READING PASSAGE =>
○ ○ ○ ○
Wing type air foil assembly

Abstract

The present invention relates to a wing type air foil assembly that is adapted to be utilized by boats or vessels, or even vehicles, that is designed to function in the same general manner as a wind sail for providing driving thrust to the vessel or vehicle. In the case of a vessel, the wing type air foil is rotatively mounted about a generally vertical axis and includes a central spar journaled about a holding shaft extending upwardly from a pylon supported by the vessel. Provided about the upper end of the spar is a tip member while a root member is provided about the lower portion of the spar. Extending around and between the root and tip members is a flexible line that includes a forward run that forms a part of the leading edge of the wing type air foil assembly and a rear run that also extends between the tip and root members that forms a part of the trailing edge of the entire air foil assembly. A wing portion is formed by providing a skin covering that extends from the rear run of the flexible line member to and around the spar and back to the rear run to form a two-sided variable camber wing. An elongated slat is secured to the forward run of the flexible line member and is pivotably mounted thereto. The slat extends from the forward run of the flexible line member rearwardly toward the spar and includes a trailing edge that is generally maintained in spaced apart relationship with respect to the spar so as to define a slotted area therebetween.

Description

FIELD OF INVENTION

The present invention relates to sailing crafts and structures that utilize wind energy for propulsive force, and more particularly to a wing type air foil that may be utilized to drive a vessel, vehicle or the like.

BACKGROUND OF INVENTION

Although the appearance of the conventional sail is quite different from that of an aircraft wing, its function in generating a positive force is based on the same aerodynamic principles as the wing. Parenthetically, it should be noted that in referring to positive force when comparing a wing to a sail, one is referring to "lift" in a wing and "thrust" in a sail. The sail, however, is considerably the less productive of the two. This is partly because the sail utilizes a single surface air foil as opposed to the more efficient double surface air foil of the wing.

Another factor that reduces the efficiency of a conventional sail is its external bracing, mast and rigging, which disturbs the flow of air around its surface, resulting in an energy loss to turbulence and drag.

Inspite of its much greater efficiency, a standard wing does not make a good sail when mounted in a vertical position so that the lift that it generates can be used as thrust to drive a boat or vehicle. This is because of the shape of the wing and the fact that in use wind is directed against both sides of the wing at various angles. In this regard, it should be appreciated as the wind approaches a conventional wing at a positive angle of attack from what was its bottom surface, the wing will produce good results and significantly improve the efficiency over the conventional sail. But when the wind is directed from a direction where the same impinges on the upper surface of a conventional wing, its efficiency drops well below that of the sail.
○ ○ ○ ○
SET TASKS =>
A. According to the patent text, what kind of air foil does a sail use, in contrast to the double surface air foil of a wing?
B. In the rows, rewrite the lines from the one containing "This screenshot has" through the one containing "[x=13, y=94]", inclusive, replacing "perform" with "carry out" and leaving everything else unchanged. Omit the pictures.

LISTED ENTRIES =>
○ ○ ○ ○
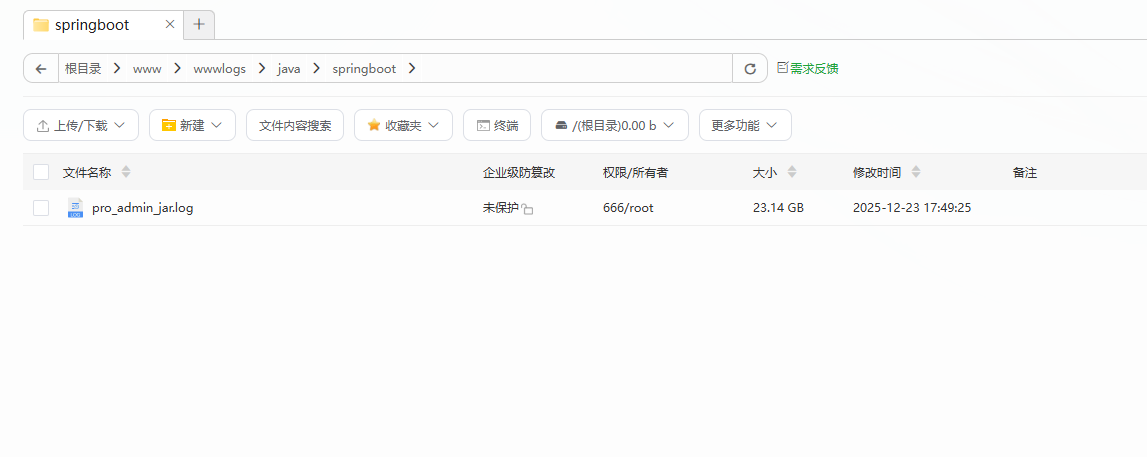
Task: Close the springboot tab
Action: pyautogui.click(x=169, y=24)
○ ○ ○ ○
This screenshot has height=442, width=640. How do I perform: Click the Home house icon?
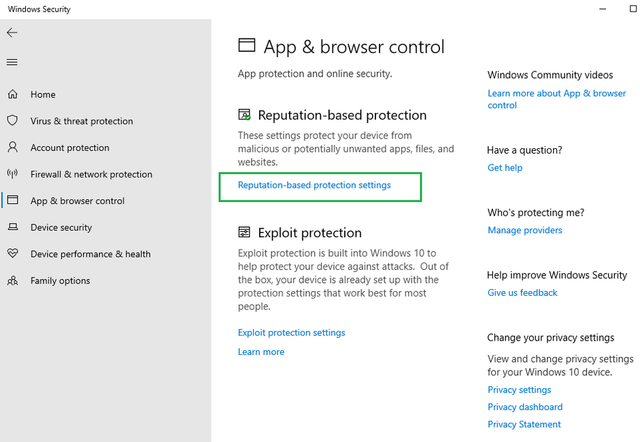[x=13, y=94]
○ ○ ○ ○
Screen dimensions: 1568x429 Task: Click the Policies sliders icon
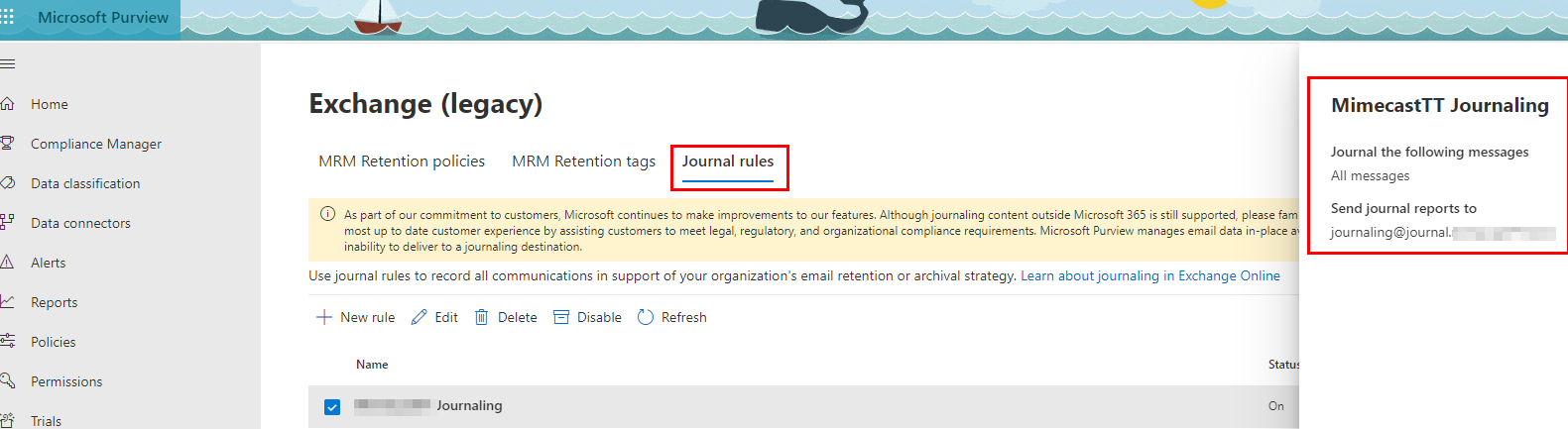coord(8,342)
○ ○ ○ ○
OUTPUTS IN ORDER =>
A. A single surface air foil.

B.
This screenshot has height=442, width=640. How do I carry out: Click the Home house icon?
[x=13, y=94]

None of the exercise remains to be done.